LOS ANGELES (AP) — The familiar voices float softly from a black screen, as if in a dream.
There's Luke, gruffly: "How many cups have you had this morning?"
And this parent-child banter: "Did you do something slutty?" Rory teasingly asks her mom. "I'm not THAT happy," shoots back Lorelai.
Thankfully, it's not imagined. It's the reality of "Gilmore Girls," returning Friday after a nine-year absence, during which longtime fans pined for what they'd lost and newcomers discovered what they'd missed through reruns.
Opening-credit snippets of the show's hallmark dialogue kick off Netflix's sequel to the 2000-07 broadcast series with a promise: the characters, their snappy banter and the show's key notes will be honored.
But the four-part "Gilmore Girls: A Year in the Life" is aimed at more than true believers, creator Amy Sherman-Palladino said in an interview.
"We want it to be something that fans are going to know, but if you haven't watched 'Gilmore' you can come to it fresh and take it on face value: It's a story of three women, an intergenerational, multigenerational story, and you are catching them at times that each of their lives is changing."
That trio around which the universe rotates consists of devoted single mom Lorelai Gilmore (Lauren Graham), her equally devoted daughter Rory (Alexis Bledel) and stern grandmother Emily (Kelly Bishop).

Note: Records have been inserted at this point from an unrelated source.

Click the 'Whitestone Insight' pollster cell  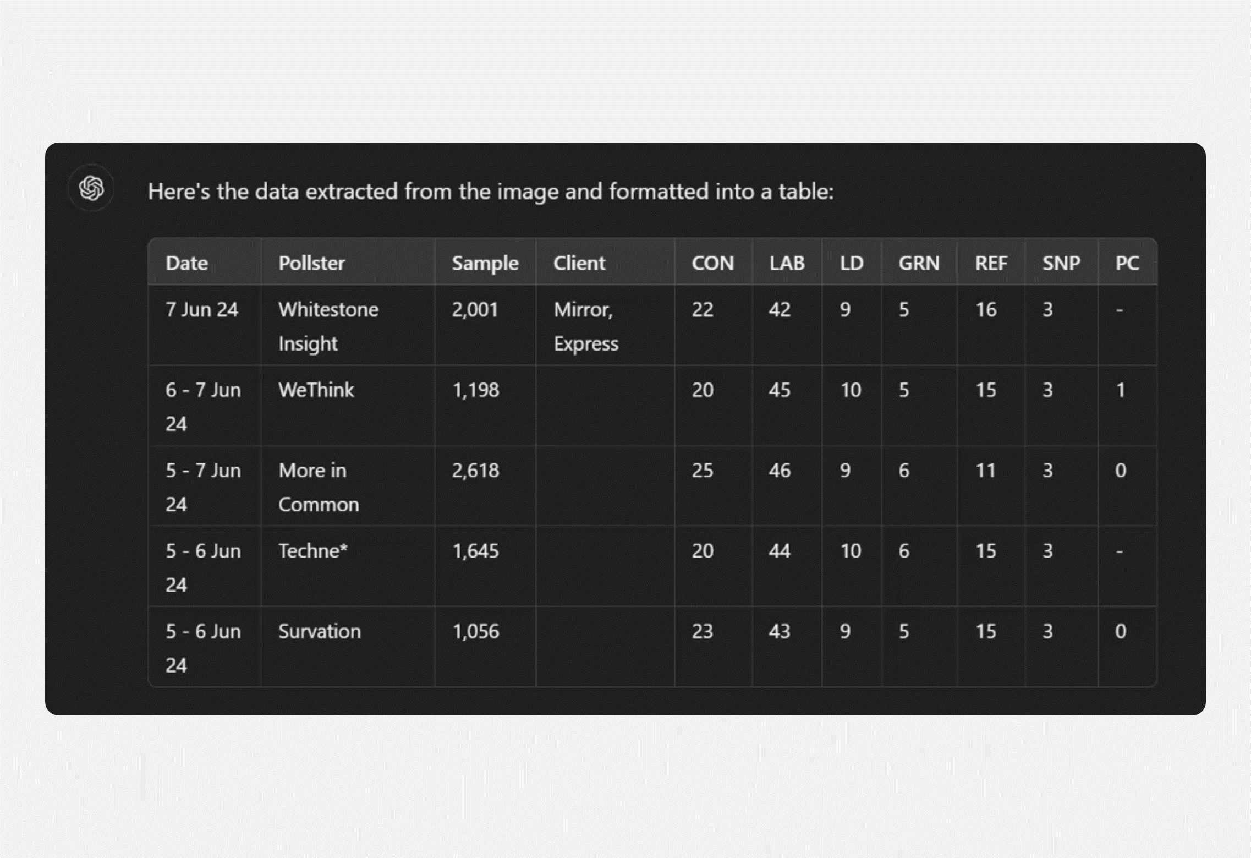click(328, 326)
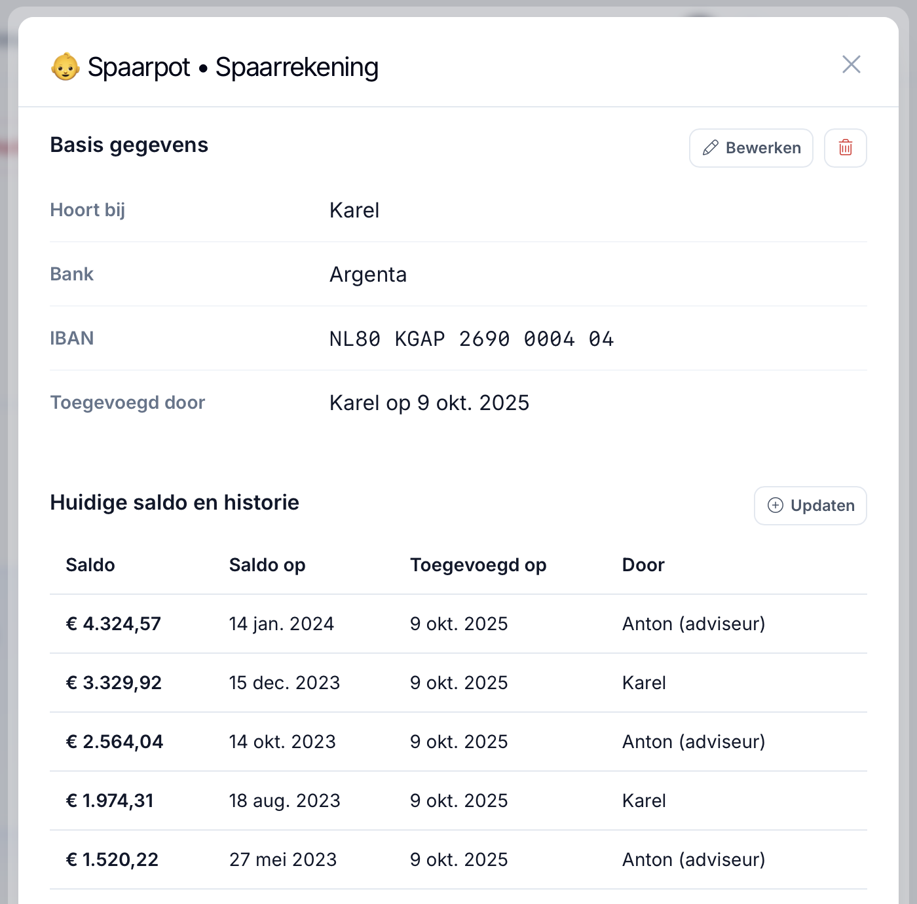Viewport: 917px width, 904px height.
Task: Click the pencil icon on Bewerken button
Action: 711,148
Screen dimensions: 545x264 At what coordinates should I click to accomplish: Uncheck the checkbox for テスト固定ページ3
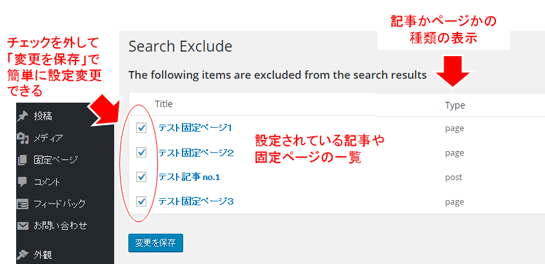(141, 201)
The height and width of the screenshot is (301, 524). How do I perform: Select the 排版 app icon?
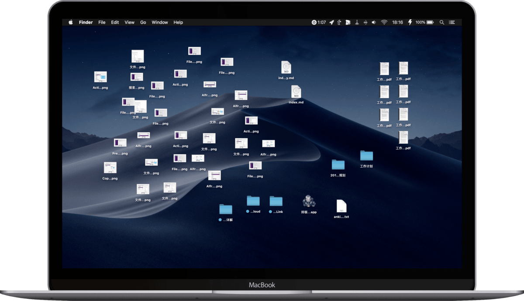[309, 202]
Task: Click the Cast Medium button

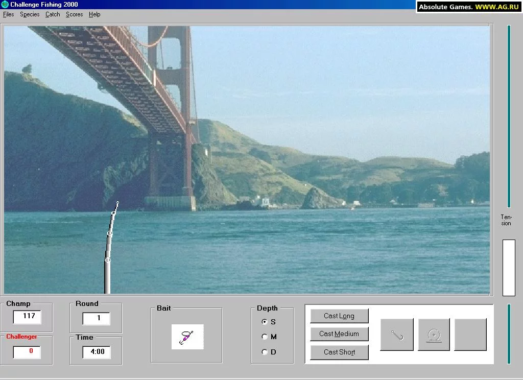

As the first chapter opens, Lorelai and Rory are still the belles of fictional Connecticut hamlet Stars Hollow — so perfect, quips Lorelai, it belongs in a snow globe.

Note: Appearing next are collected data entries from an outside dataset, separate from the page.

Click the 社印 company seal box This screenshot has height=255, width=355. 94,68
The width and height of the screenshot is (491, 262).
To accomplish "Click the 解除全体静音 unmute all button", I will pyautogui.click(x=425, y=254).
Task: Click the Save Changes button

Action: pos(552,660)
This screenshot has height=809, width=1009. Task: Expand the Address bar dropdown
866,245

Luke (Scott Patterson), Lorelai's on-again, off-again love is here, as are the supporting characters who gave the show, well, character. That includes official town nudge Taylor (now lobbying for a sewer system); reliably idiosyncratic Kirk (he's just launched Ooober, a non-app version of Uber) and even, in one episode, buoyant chef Sookie (courtesy of film star Melissa McCarthy's return to her TV roots).
Whatever bliss viewers find in the girl-power dramedy's resurrection may be exceeded only by that of Sherman-Palladino, who wrote and produced it with Dan Palladino, her husband and creative partner on the sequel and the original.
"It was literally like no time had passed," Sherman-Palladino told a TV critics' news conference. "It was joyous. It was fun. It was exhilarating. It was the old show. ... It was just like it was meant to continue."
Graham sees "Gilmore Girls" as a welcome refuge from hard-edged TV and our prickly modern reality in general.
"I think it's because it's extremely comforting in a world that is lacking comfort and has a great choice of shows available that are stressful — great, but stressful, and so this kind of stands out in the way that it did then," she said.
There's a sad shadow, however, cast by the passing of family head Richard Gilmore. That reflects the December 2014 death of Edward Herrmann, the respected actor who played him in the original series.
"We all really felt his loss, and he would have loved it (working on the sequel) so much," Graham said in an interview. "But I think the way the story is handled is a really nice tribute to him."
The 90-minute episodes follow the seasons and are titled for each, starting with "Winter." While Lorelai and Emily face Richard's death in their own way, they also find their relationship affected by it.
Rory's romantic past is a factor as all of her ex-boyfriends appear in the series "one way or another," said Bledel. So is the character's journalism career, and while Bledel is aware that her character's love life intrigues viewers, she'd like them to consider the complete young woman.
"There is so much more to her character that it's great when people focus on those things, on her ambition and her accomplishments and her goals," the actress said.
Given that all the episodes will be made available at once on streaming service Netflix, Sherman-Palladino sees trouble on the horizon.
After holding close the four words she's long said should end the Gilmore saga (she wasn't in charge of the show's last season on the CW network), she wants viewers to avoid spoiling the experience, either by posting the phrase or by impatiently jumping to the final scene.
"It's going to mean a lot more if you've taken the journey, and it's going to mean a lot less if you just flip to the last page. ... It's a fun trip. It's worth it," she said.
And does it end with "A Year in the Life"? Sherman-Palladino plays verbal dodgeball with the question: "It's what it is right now. We put these together. We told these stories. And now we throw them out to the universe."
Leave it to Kirk — OK, actor Sean Gunn, who plays him — to provide a skewed ray of hope that, perhaps, there will be more "Gilmore Girls."
"I don't want to start any rumors, because I don't know," Gunn cautioned. "But to take a step back and address that as a fan of the show, if the interest is there and we can get the scheduling right and Amy and Dan want to do it, I don't know why we wouldn't be able to, really."
So the miniseries' ending leaves an opening?
"The Earth does not get destroyed by a meteor at the end," he said, wryly. "So the possibility of more must live out there somewhere."